WRITTEN INSTRUCTION A: Set out every line of the records that come after the text on tech ETFs as a numbered list, skipping blank lines and leaving out the pictures.

----------

Few sectors of the economy have proven to be Wall Street game changers over the years, as our highly interconnected global market sometimes leaves little room for uncorrelated returns. Technological innovation and development, however, is perhaps one of the most crucial corners of the market, as this industry continues to be one of the few “growth” frontiers left in the economic landscape. But with such a high potential of lucrative returns, there is a relatively high associated risk. While many other economic sectors, like healthcare and utilities, are associated with consistent returns given the relatively stable nature of their operations, the technology sector is far from predictable. But for those willing to stomach the risk, there are multiple ETF options that focus on this attractive sector [see ETFs To Play Gartner's 2013 IT Outlook].
Whether you are looking for hyper-targeted exposure to nanotechnology or semiconductor stocks, or simply want to cast a wide net over the space, ETFs provide the ideal vehicle for easy and cost efficient access. A close look under the hood of these funds, however, reveals several factors investors should be mindful of.

----------

WRITTEN INSTRUCTION B: Write out the whole text on tech ETFs above, word for word.

INFORMATION GIVEN:
----------

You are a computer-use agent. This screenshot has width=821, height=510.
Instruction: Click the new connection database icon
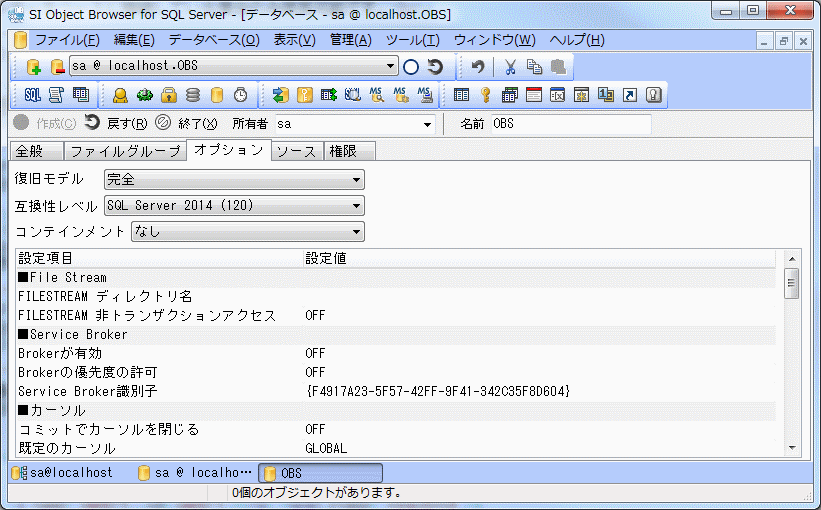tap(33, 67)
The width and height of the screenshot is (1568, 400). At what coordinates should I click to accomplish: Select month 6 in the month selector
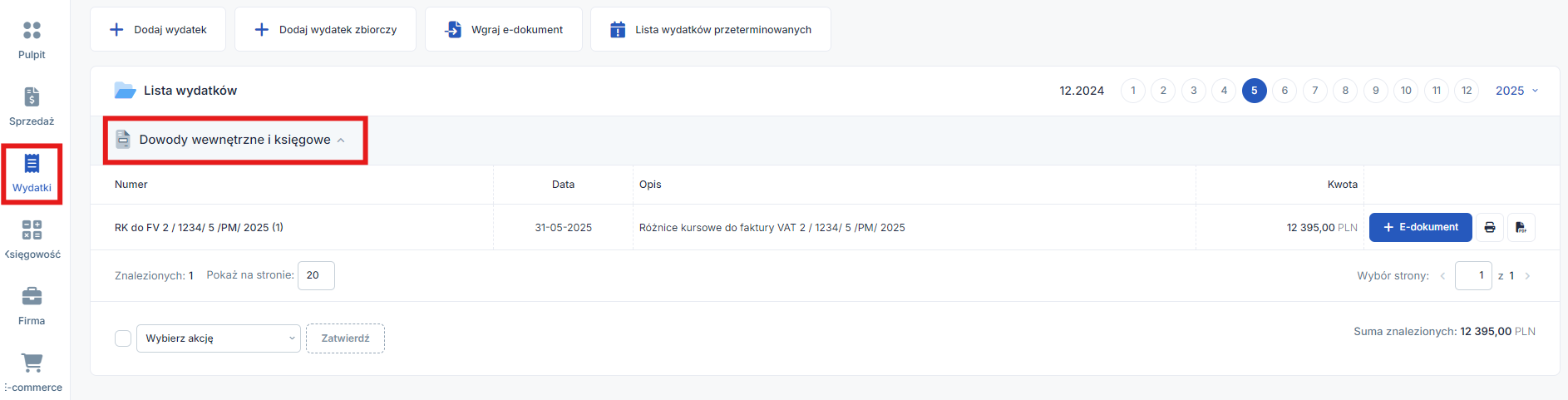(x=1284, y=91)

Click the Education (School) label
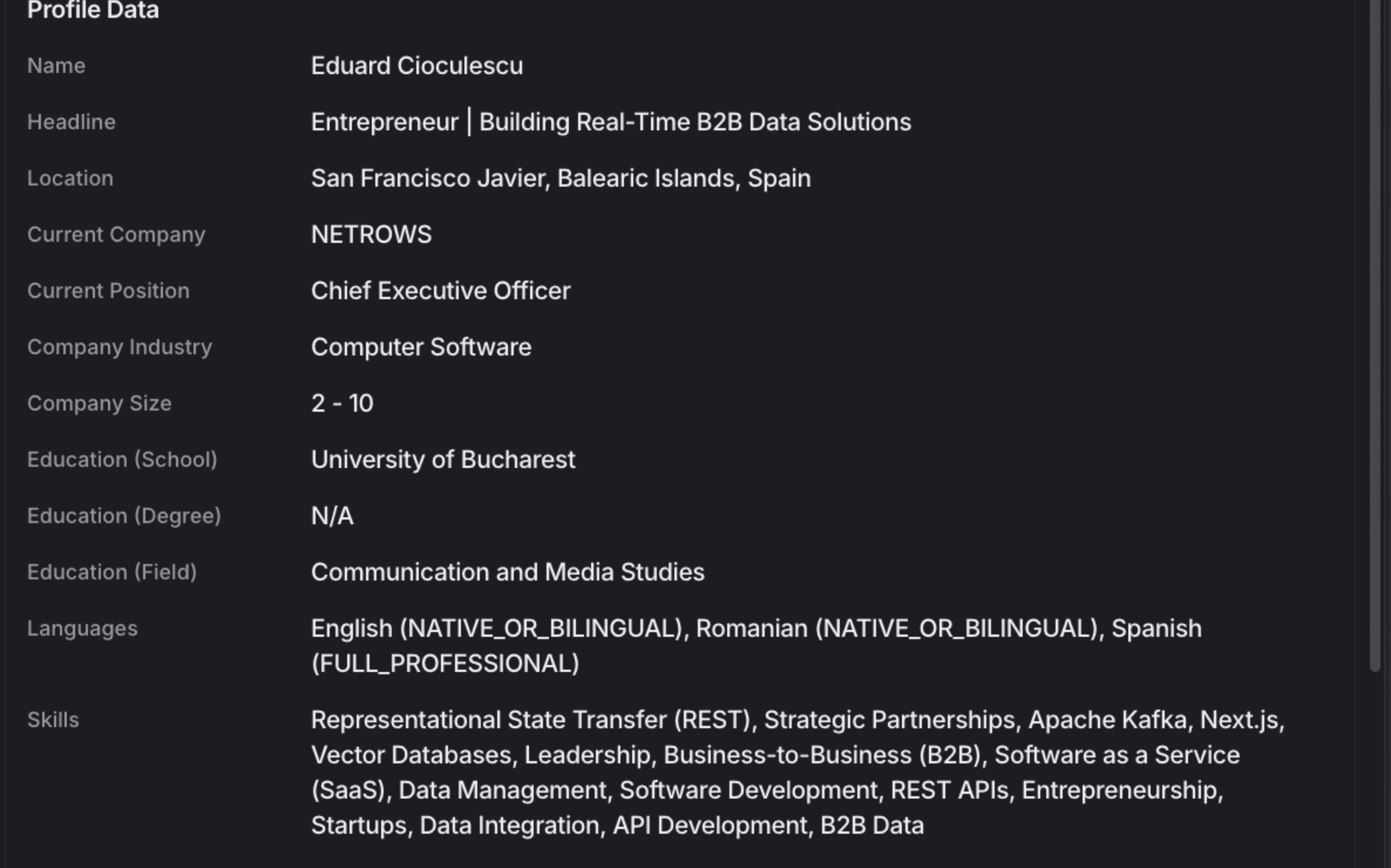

----------

COMPLETE RESPONSE A:
1. You are a computer-use agent. This screenshot has width=821, height=510.
2. Instruction: Click the new connection database icon
3. tap(33, 67)
4. The width and height of the screenshot is (1568, 400). At what coordinates should I click to accomplish: Select month 6 in the month selector
5. (x=1284, y=91)
6. Click the Education (School) label

COMPLETE RESPONSE B:
Few sectors of the economy have proven to be Wall Street game changers over the years, as our highly interconnected global market sometimes leaves little room for uncorrelated returns. Technological innovation and development, however, is perhaps one of the most crucial corners of the market, as this industry continues to be one of the few “growth” frontiers left in the economic landscape. But with such a high potential of lucrative returns, there is a relatively high associated risk. While many other economic sectors, like healthcare and utilities, are associated with consistent returns given the relatively stable nature of their operations, the technology sector is far from predictable. But for those willing to stomach the risk, there are multiple ETF options that focus on this attractive sector [see ETFs To Play Gartner's 2013 IT Outlook].
Whether you are looking for hyper-targeted exposure to nanotechnology or semiconductor stocks, or simply want to cast a wide net over the space, ETFs provide the ideal vehicle for easy and cost efficient access. A close look under the hood of these funds, however, reveals several factors investors should be mindful of.